Rubbing an E-number found in the orange food dye used in Doritos, the tortilla snack, can turn the skin invisible, scientists have found.
A chemical called tartrazine, also known as FD&C Yellow #5 and as the E number E102, was mixed with water and rubbed on the shaved stomach and scalp of lab mice. Moments later, the skin was transparent.
Eh?
The Doritos E-number changed skin transparency because it absorbs lots of blue light and when this is mixed with a liquid layer found naturally in the skin, known as the extracellular matrix, it increases the refractive index to an almost-perfect match for the skin cells and other components of the skin.
This then allows light to pass through all parts of the skin without being bounced around, the scientists found, leading to transparency.
Dr Ou explained: “We combined the yellow dye, which is a molecule that absorbs most light, especially blue and ultraviolet light, with skin, which is a scattering medium.
“Individually, these two things block most light from getting through them. But when we put them together, we were able to achieve transparency of the mouse skin.
No, no, well above my science grade.
Well I never, eh?
Tartrazine has been around for a very long time, shirley ?
Have they only just now discoverec this ?
Anyway sounds like a laugh. Is it safe to bathe in ?
If this is true how come Scouse women aren’t invisible?
Interested
That one did genuinely make me LOL
Over breakfast….
I would presume it’s like putting oil on paper. It changes the refractive index of cellulose fibres so it becomes transparent.
Long ago it was used for instead of glass. Found a window like this inside a wall when helping a mate renovate his house. Bits of which date back before the Conquest (re-used timbers).* Wood frame with parchment set in it. One could even see writing on the parchment from its previous use.

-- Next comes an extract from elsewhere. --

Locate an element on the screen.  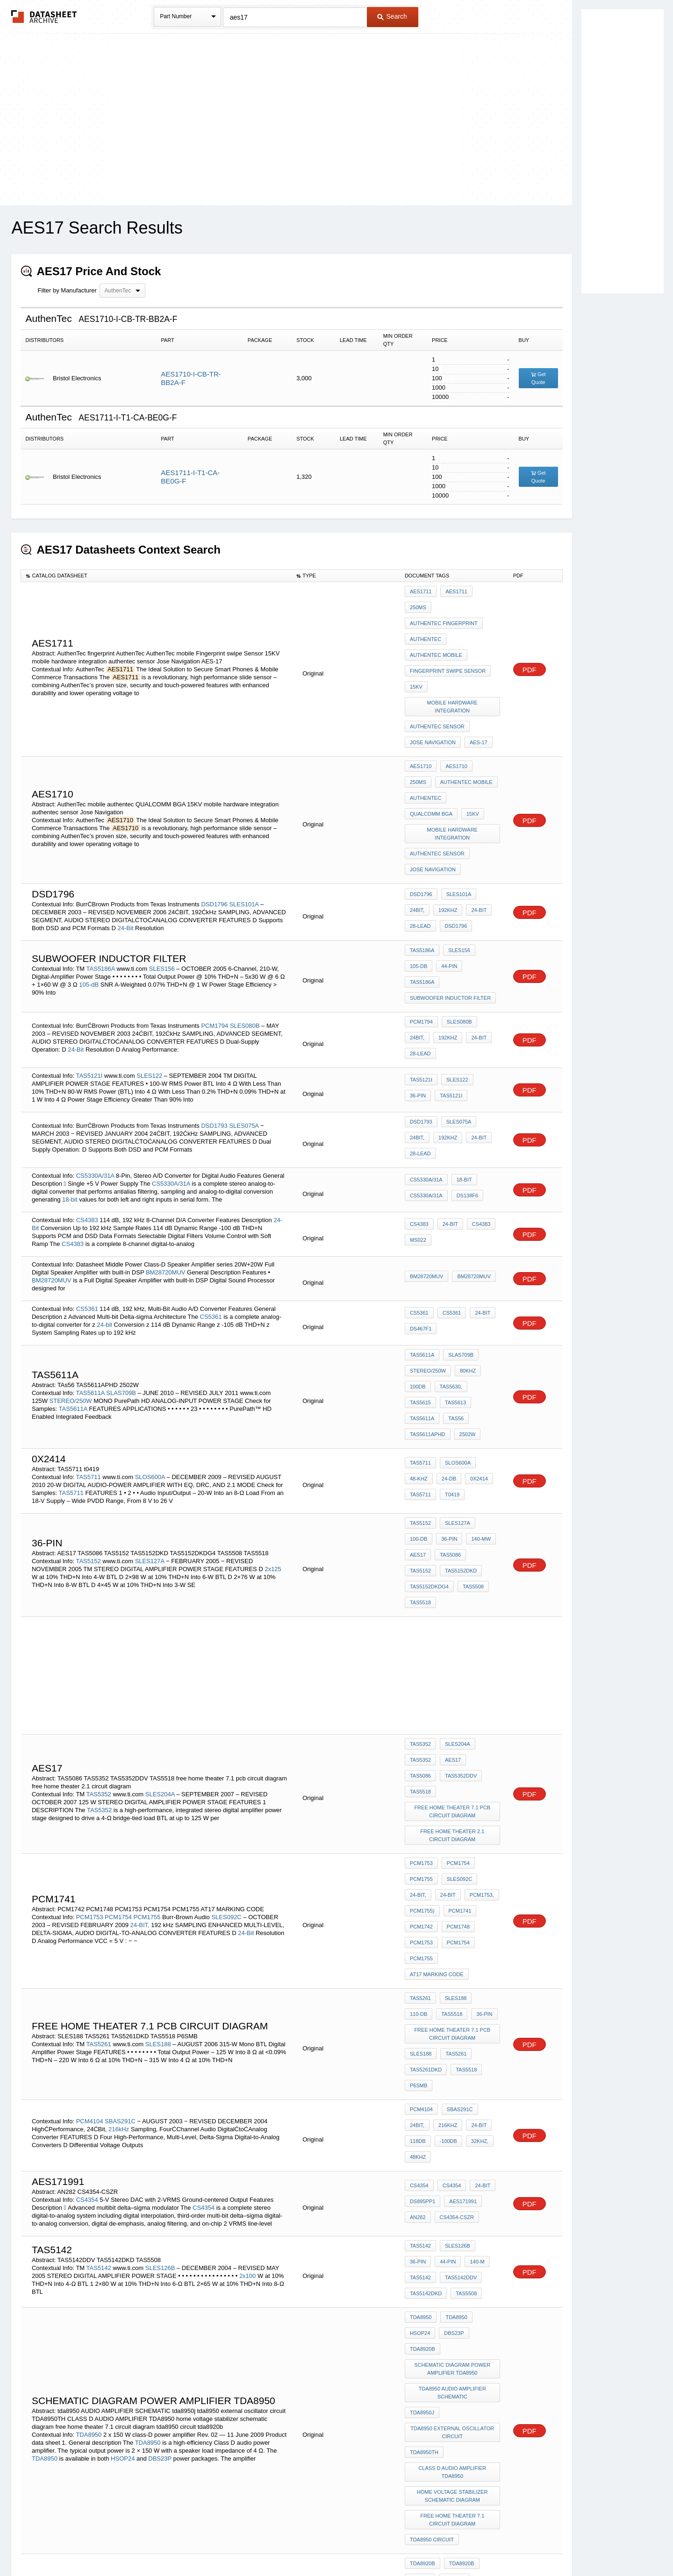
Do Not Sell or Share my personal information is located at coordinates (332, 2544).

*Houses like this have been there a very long time. But they’re a bit like Paddy’s shovel. The blade’s been changed a few times & so has the shaft. But it’s still the same shovel. He always used the same nail to attach one to t’other. The bricks comprised the central chimney looked like Tudor era. But you can bet they were re-use.
The choice is yours: rub your skin with them and eat loads of them, and you become invisible so you can shoplift, touch attractive strangers, and follow your neighbour into their home. Or just rub your skin with them, and you can freak people out with a “walking anatomical model” routine.

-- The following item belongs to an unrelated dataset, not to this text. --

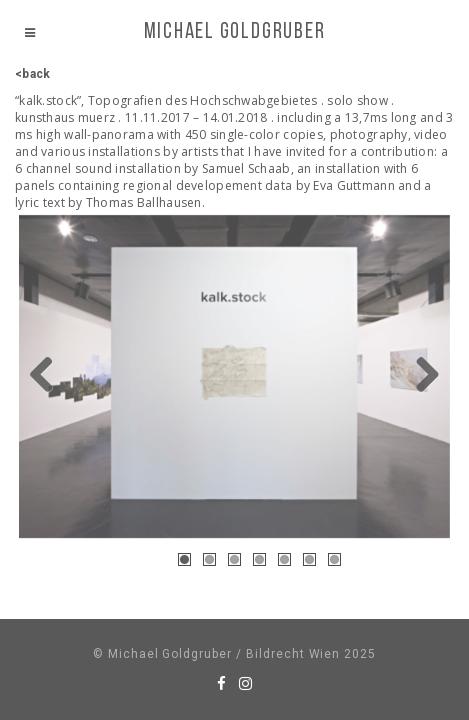  I want to click on Next, so click(420, 376).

Have they started work on Cheesy Wotsits yet?
I thought tartrazine was the all-purpose instant cancer-inducing death-potion from old orange squashes. It probably started the E-numbers scare from those best forgotten times.
That parchment might well be animal hide rather than paper made from wood pulp as we understand it. Stretched thinly over a frame and dried, it will be slightly translucent. And could well have been used for writing on previously. Until very recently (as in, 2015), UK laws were all scribed onto vellum as that is better for archiving than paper: https://commonslibrary.parliament.uk/research-briefings/cbp-7451/
I wondered that, BiW. But it was old, didn’t want to touch it. What of the writing could be seen, the letters were very close together. So possibly medieval. And it’s still there in a wall, untouched. The original wall must have been exterior, became interior when something was built on. So we just boarded over the original studs & it’ll be there until the next person takes the house to pieces. 2300?
Well, if real, it could make a phlebotomist’s job a lot easier, and much to the relief of pin cushioned patients everywhere. Of course, it’ll never be licensed for such use, tartrazine is out of fashion these days and there’ll be no patent on it, so little money to make and the clinical efficacy and safety data to support a licence application either as a medicine or medical device will be prohibitive.